Анри подружился с антикваром Донато Буччи, который «занимается раскопками — извлекает из земли этрусские или греческие вазы и исследует погребения», а также с археологом Пьетро Манци — оба они откровенные либералы. Папская администрация, которая злобно косилась на занятие должности консула этим писателем, явным безбожником, сильно встревожилась по этому поводу. Враждебность к церкви, замеченная еще в давнишних писаниях этого подозрительного лица, побуждает святых отцов подозревать в нем опасного агента-провокатора: «…Сведения о подчеркнуто либеральных убеждениях Анри Бейля не являются пустыми измышлениями. Он высказывает их во всех своих речах и разговорах с известными людьми, чтобы приобщить их к новым веяниям…» Малейшие его слова и поступки оказываются под надзором, и он вынужден удвоить осторожность в своей переписке. В частности, его почерк неслучайно становится все менее разборчивым.
Анри уже успел съездить в Рим и найти там себе союзника в лице посла Франции Луи де Бопуаля, графа Сент-Олера, который принял его у себя во дворце Колонна вместе с директором Французской академии в Риме Орасом Верне. Проспер Мериме заверил своего друга Анри в благожелательности этого нового его покровителя, но при этом не скупился на советы: «…Во время обеда не пользуйтесь этой портативной гильотиной, которой вы обычно колете сахар, перед тем как положить его кусочки в кофе». Время парижских свобод миновало, и теперь убежденный либерал Бейль должен был постоянно жить с оглядкой.

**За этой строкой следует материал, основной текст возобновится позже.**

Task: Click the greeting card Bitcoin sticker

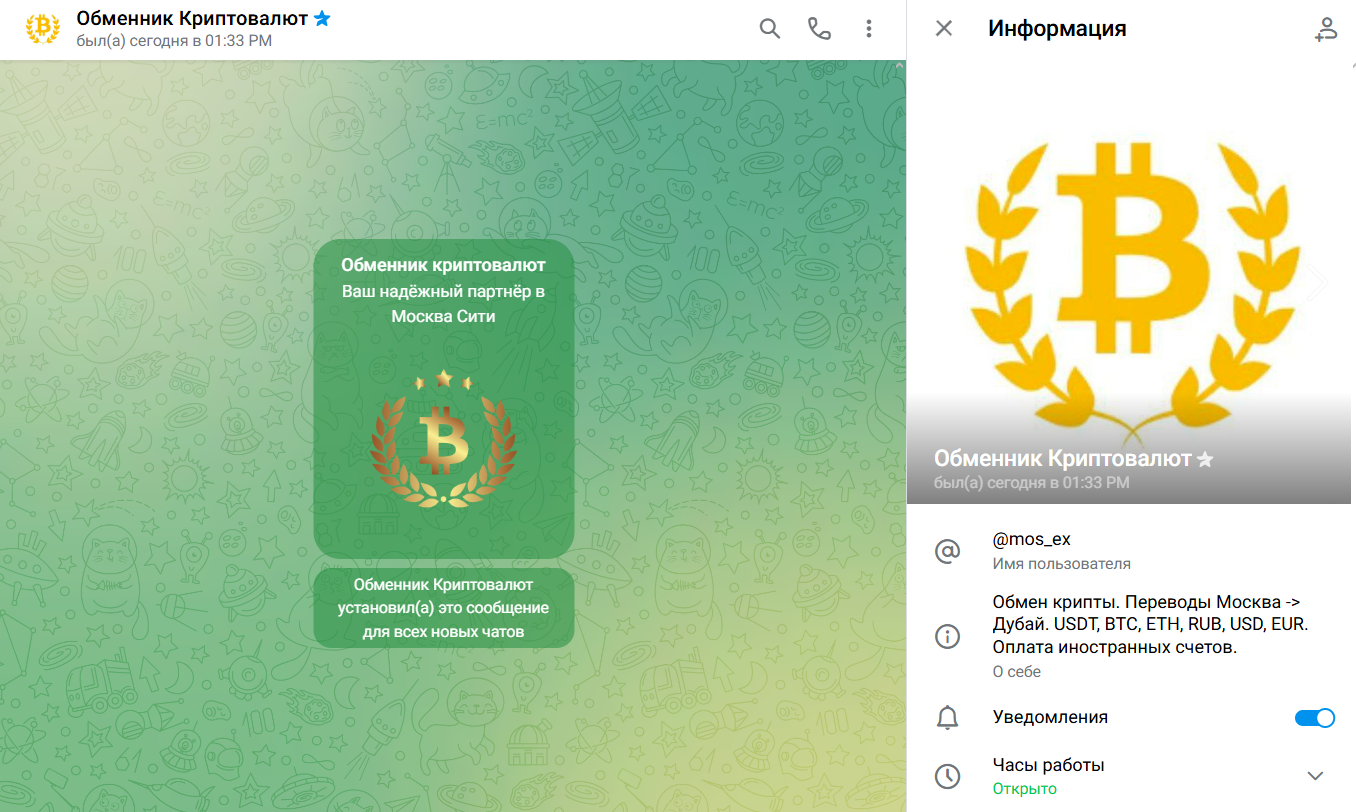Action: tap(442, 439)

Публикация «Красного и черного» вызвала множество откликов, но автор снисходил до защиты своего произведения только в небольшом кругу близких друзей, среди которых Сара Ньютон де Траси, Софи Дювосель, Альберта де Рюбампре, Марест и Мериме. В Чивитавеккье же вступать в споры было вообще не с кем. Альфонс Левавассер признался ему, что затрудняется свести воедино разнообразные отзывы о романе, критические и хвалебные, которые он слышит в Париже, но сообщил, «что язык „Красного и черного“ одобрен всеми без исключения — он приводит в восторг и отчаяние людей с претензиями на писательство; что все наблюдения верны и изложены так сильно и точно, что восхищают как литературных знаменитостей, так и людей самого грубого или пресыщенного вкуса. <…> К этому Ваш издатель присоединяет свое личное мнение: что успех был огромен, весь тираж распродан, что он просит Вас написать еще один роман и что сама публика — обратите на это внимание, месье, — говорит его устами». В других условиях «г-н Стендаль» сразу же взял бы в работу какую-нибудь начатую рукопись, но здесь, в Чивитавеккье, в одиночестве и подавленном настроении, он не откликнулся на этот призыв.
Прошел всего лишь месяц, а тоска, которой он так боялся, уже настигла его: мелочи торгового дела и вопросы навигации не могли надолго занять его ум: «Самая дрянная книжонка за пятнадцать су, которую бросают на набережной, была бы драгоценностью для меня в этом африканском углу». Тоскующий чиновник заболел. Ему были наложены нарывные пластыри: один на грудь, другой на бедро, и он некоторое время даже не мог ходить.
Когда Лизимак Тавернье, помощник хранителя печати в консульстве, к тому же либерал, предложил консулу свои услуги, тот сразу согласился, несмотря на предостережения барона де Во, своего предшественника. Надеясь на выгоду, которую он мог извлечь из данной ситуации — проще говоря, иметь возможность удирать отсюда, — он решил способствовать продвижению своего подчиненного. Между ними был заключен молчаливый союз. Типичный карьерист, надеющийся на быстрое повышение по службе, Лизимак Тавернье будет тянуть на себе ярмо консульских забот, тогда как его начальник займется более благородными делами. На тот момент у Анри Бейля оставалось только одно кредо: нет такого падения, за которым не следует подъем.